BSU Rp600 Ribu, Too Little, Too Late, Apa yang Bisa Diharapkan?

Image 3

Oleh: Achmad Nur Hidayat, Ekonom dan Pakar Kebijakan Publik UPN Veteran Jakarta

APAKAH benar bantuan subsidi upah sebesar Rp600 ribu cukup untuk menjaga daya beli masyarakat kita di tengah tekanan harga yang makin menggila?

Pertanyaan ini bukan sekadar kritik terhadap besaran nominal, tetapi menggugah pemikiran kita tentang arah kebijakan sosial-ekonomi yang diambil pemerintah.

Ketika rakyat harus memilih antara membeli beras atau membayar ongkos anak sekolah, maka kita tahu ada masalah yang lebih mendasar yang tidak bisa diselesaikan dengan angka semata.

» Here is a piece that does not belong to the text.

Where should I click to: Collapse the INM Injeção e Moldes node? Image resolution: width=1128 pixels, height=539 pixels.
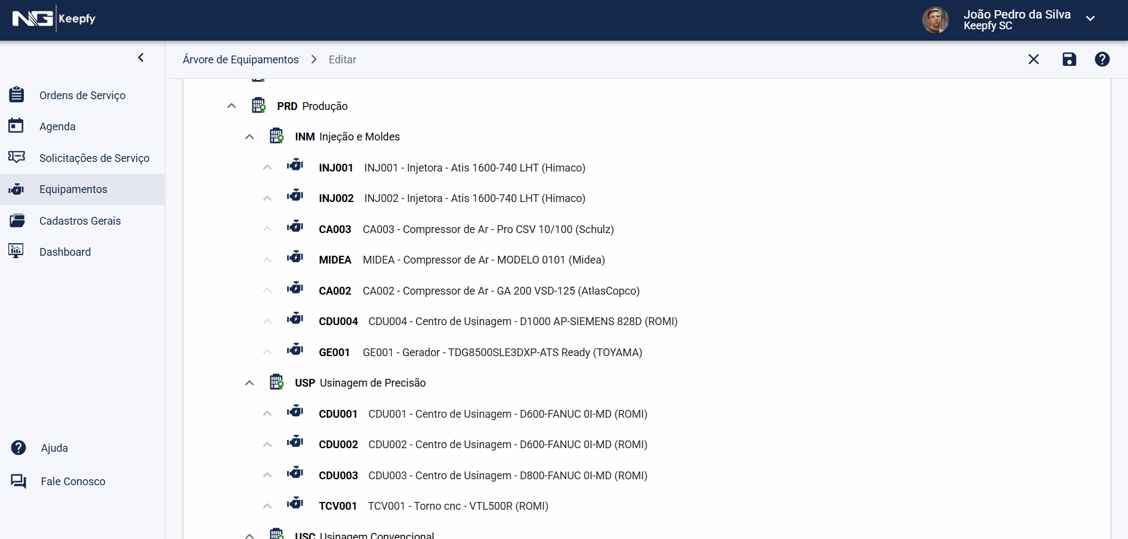click(249, 137)
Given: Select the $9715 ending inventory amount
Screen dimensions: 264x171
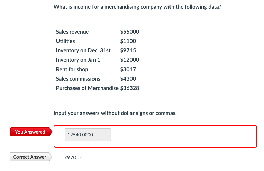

Bantuan Subsidi Upah atau BSU sebesar Rp600 ribu yang diberikan kepada pekerja dengan upah di bawah Rp3,5 juta sebulan sesungguhnya adalah bentuk respons cepat negara terhadap krisis konsumsi rumah tangga kelas pekerja.

Dana ini menjadi embusan napas pendek di tengah udara panas yang makin mencekik.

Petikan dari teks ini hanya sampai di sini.